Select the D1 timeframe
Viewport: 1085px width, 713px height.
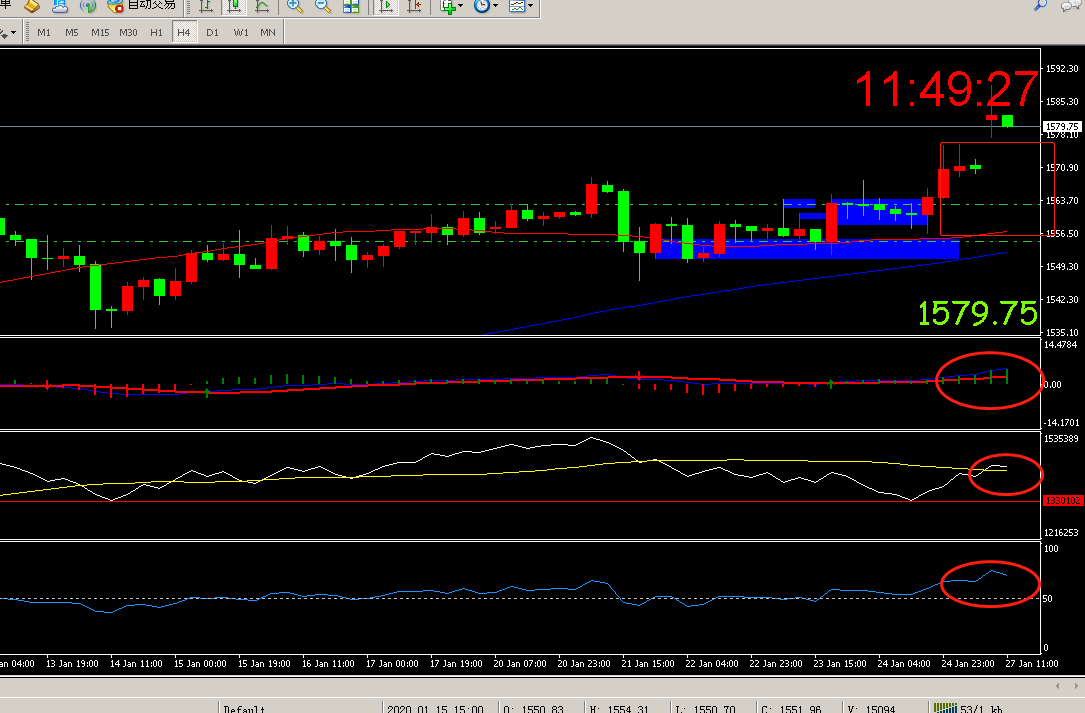click(x=212, y=32)
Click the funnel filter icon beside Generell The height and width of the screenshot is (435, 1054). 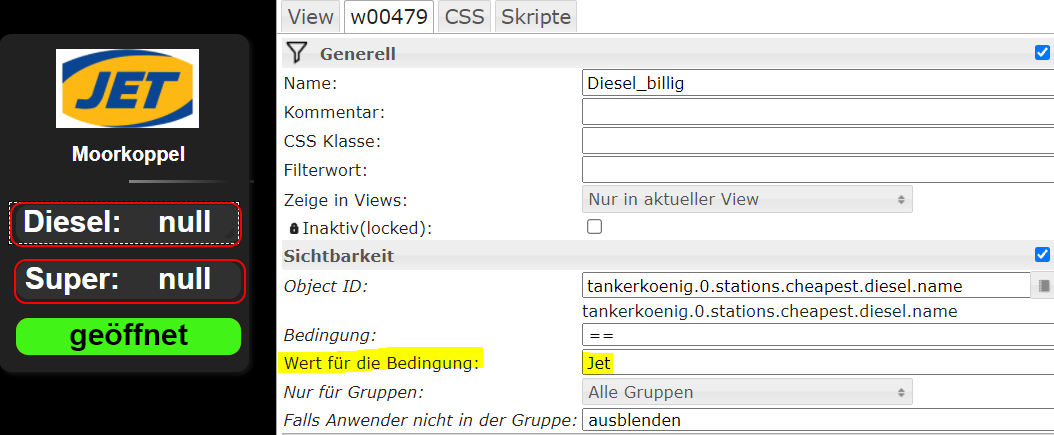[x=296, y=52]
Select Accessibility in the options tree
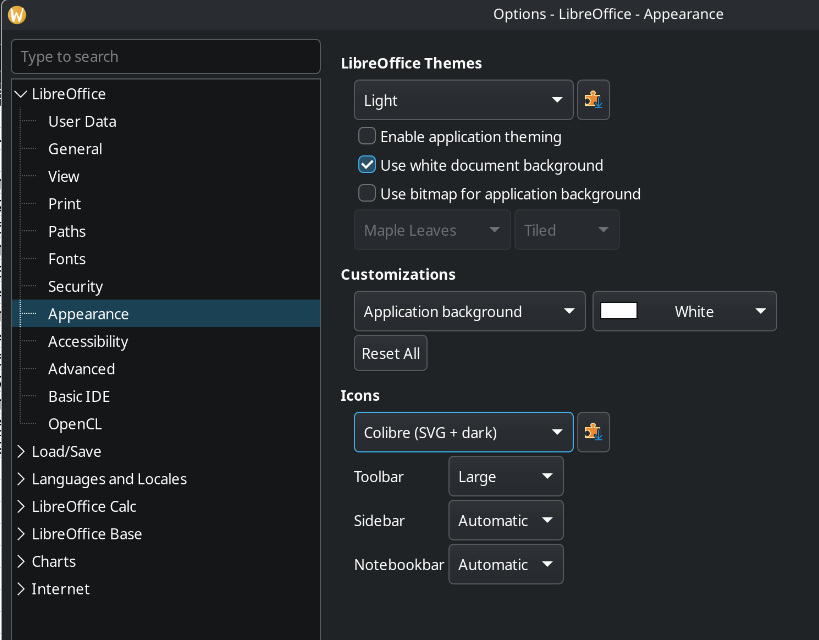The image size is (819, 640). click(88, 341)
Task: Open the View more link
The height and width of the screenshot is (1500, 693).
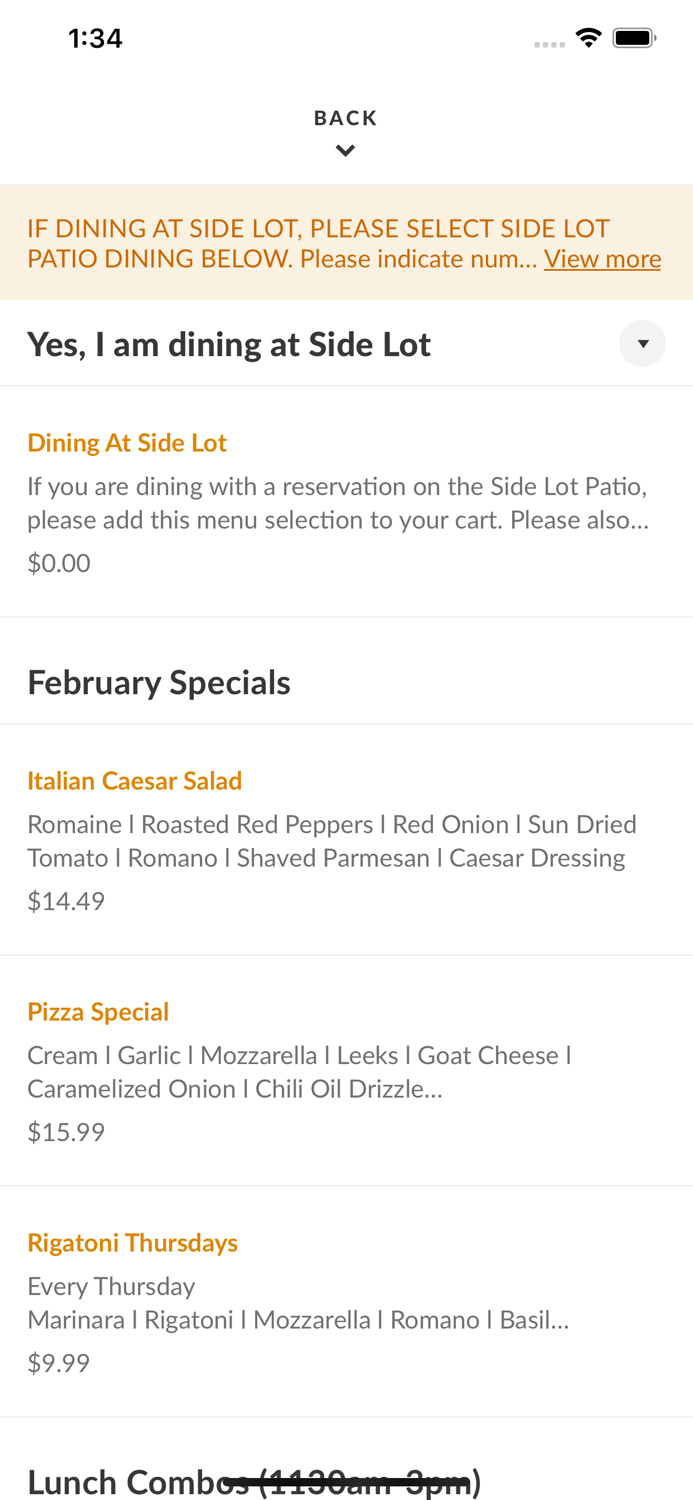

+-------+

» ACTION ITEM: Please write out exactly the lines from the one containing "Task: Open the View more link" through the last line of the records above, and leave out any pictures.

» ANSWER TO THE PROBLEM:
Task: Open the View more link
The height and width of the screenshot is (1500, 693).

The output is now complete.